EXCERPTED DATA ::
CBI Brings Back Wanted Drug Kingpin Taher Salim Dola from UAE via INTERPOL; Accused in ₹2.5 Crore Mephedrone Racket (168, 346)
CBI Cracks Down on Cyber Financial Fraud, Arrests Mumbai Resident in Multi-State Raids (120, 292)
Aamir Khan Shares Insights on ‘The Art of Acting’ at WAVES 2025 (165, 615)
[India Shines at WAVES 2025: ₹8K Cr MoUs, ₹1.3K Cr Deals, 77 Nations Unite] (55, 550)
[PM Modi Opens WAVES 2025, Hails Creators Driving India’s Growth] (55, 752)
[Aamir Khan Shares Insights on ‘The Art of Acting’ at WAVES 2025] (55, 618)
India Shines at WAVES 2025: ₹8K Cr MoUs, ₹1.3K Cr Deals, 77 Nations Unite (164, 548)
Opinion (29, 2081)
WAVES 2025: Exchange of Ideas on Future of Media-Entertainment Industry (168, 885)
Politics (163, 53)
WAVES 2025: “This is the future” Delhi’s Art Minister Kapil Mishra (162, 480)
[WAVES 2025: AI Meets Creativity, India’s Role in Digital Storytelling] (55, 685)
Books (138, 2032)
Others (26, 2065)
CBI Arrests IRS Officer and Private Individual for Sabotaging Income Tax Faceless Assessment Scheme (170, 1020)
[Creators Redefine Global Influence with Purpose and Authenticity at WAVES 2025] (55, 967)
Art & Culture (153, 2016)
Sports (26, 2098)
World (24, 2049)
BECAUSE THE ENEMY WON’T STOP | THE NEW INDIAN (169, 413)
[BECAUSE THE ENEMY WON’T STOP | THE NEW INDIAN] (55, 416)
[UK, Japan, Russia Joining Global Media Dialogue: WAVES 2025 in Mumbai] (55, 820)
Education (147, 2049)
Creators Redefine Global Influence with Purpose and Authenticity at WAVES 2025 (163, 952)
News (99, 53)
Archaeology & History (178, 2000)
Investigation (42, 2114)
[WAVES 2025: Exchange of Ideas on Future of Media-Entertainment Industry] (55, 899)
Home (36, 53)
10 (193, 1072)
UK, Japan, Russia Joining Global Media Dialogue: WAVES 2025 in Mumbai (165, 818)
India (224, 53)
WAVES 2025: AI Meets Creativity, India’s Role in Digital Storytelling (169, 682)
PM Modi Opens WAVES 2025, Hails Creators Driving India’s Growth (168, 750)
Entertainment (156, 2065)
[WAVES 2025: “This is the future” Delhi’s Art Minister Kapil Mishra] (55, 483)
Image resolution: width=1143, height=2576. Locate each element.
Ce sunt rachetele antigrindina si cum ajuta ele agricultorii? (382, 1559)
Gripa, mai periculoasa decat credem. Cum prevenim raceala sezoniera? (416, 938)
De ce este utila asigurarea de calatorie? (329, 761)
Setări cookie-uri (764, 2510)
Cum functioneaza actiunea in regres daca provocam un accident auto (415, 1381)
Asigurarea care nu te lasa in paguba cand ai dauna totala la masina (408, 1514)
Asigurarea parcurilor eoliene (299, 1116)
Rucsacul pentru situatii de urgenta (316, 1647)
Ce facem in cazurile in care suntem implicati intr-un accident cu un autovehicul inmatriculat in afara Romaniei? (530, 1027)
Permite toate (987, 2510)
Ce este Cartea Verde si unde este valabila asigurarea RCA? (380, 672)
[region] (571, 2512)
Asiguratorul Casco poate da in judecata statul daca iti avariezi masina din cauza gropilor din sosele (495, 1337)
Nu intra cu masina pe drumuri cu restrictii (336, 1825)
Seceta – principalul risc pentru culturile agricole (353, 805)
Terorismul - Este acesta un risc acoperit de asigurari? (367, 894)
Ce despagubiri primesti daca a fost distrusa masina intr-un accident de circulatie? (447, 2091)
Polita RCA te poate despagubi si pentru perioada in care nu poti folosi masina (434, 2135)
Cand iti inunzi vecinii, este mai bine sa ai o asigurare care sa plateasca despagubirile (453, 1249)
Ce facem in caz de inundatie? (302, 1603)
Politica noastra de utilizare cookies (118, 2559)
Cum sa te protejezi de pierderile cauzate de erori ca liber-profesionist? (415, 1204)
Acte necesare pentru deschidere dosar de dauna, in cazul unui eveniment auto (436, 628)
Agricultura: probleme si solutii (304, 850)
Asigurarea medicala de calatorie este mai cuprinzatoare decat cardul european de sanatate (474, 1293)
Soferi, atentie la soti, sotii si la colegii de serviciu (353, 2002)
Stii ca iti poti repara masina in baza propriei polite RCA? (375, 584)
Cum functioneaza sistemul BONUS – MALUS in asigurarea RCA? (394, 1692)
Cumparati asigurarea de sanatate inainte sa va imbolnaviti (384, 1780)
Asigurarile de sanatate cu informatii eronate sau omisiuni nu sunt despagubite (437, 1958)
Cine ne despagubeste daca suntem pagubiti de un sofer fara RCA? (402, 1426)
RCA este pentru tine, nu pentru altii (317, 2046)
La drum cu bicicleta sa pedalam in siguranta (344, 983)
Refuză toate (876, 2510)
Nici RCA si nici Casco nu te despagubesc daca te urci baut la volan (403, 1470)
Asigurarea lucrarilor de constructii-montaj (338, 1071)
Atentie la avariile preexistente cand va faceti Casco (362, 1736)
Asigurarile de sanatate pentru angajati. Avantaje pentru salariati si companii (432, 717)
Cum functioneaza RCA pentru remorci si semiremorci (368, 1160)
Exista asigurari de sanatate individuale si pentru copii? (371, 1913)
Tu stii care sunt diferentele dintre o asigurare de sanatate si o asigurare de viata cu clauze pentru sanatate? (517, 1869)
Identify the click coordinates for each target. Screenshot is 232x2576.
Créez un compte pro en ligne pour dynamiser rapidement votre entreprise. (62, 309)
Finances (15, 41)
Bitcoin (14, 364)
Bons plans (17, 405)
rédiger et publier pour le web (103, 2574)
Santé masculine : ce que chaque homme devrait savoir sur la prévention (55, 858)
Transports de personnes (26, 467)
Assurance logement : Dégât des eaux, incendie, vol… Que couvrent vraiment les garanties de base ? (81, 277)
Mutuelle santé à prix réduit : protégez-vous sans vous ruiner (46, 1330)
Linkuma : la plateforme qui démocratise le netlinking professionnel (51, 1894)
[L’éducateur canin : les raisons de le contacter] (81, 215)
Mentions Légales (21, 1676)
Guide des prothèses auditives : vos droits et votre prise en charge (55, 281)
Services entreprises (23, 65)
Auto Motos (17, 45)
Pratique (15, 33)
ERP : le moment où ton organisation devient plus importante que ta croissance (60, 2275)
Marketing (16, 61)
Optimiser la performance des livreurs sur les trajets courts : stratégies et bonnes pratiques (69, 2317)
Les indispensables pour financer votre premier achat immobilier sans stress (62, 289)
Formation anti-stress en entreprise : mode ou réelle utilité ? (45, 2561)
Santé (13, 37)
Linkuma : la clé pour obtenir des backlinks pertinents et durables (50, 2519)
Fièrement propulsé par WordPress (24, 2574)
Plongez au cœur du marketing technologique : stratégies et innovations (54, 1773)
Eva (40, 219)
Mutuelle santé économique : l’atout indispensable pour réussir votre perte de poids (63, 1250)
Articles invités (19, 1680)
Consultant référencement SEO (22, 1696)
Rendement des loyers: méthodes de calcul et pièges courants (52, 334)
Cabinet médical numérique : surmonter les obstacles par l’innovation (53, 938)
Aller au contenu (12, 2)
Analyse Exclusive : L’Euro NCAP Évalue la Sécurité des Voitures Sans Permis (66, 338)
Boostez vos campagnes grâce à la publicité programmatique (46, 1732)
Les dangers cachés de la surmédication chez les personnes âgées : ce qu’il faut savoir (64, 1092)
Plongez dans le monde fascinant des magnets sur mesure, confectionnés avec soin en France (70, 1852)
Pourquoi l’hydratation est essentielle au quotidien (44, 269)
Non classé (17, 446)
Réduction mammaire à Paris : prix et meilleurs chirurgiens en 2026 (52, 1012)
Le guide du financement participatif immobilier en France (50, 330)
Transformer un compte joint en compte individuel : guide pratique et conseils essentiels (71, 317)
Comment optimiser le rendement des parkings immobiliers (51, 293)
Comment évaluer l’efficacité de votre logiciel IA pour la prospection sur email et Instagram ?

EXERCISE ::
Among the records above, find each line containing the string "Arrests" and copy it.

ANSWER SPACE ::
CBI Cracks Down on Cyber Financial Fraud, Arrests Mumbai Resident in Multi-State Raids (120, 292)
CBI Arrests IRS Officer and Private Individual for Sabotaging Income Tax Faceless Assessment Scheme (170, 1020)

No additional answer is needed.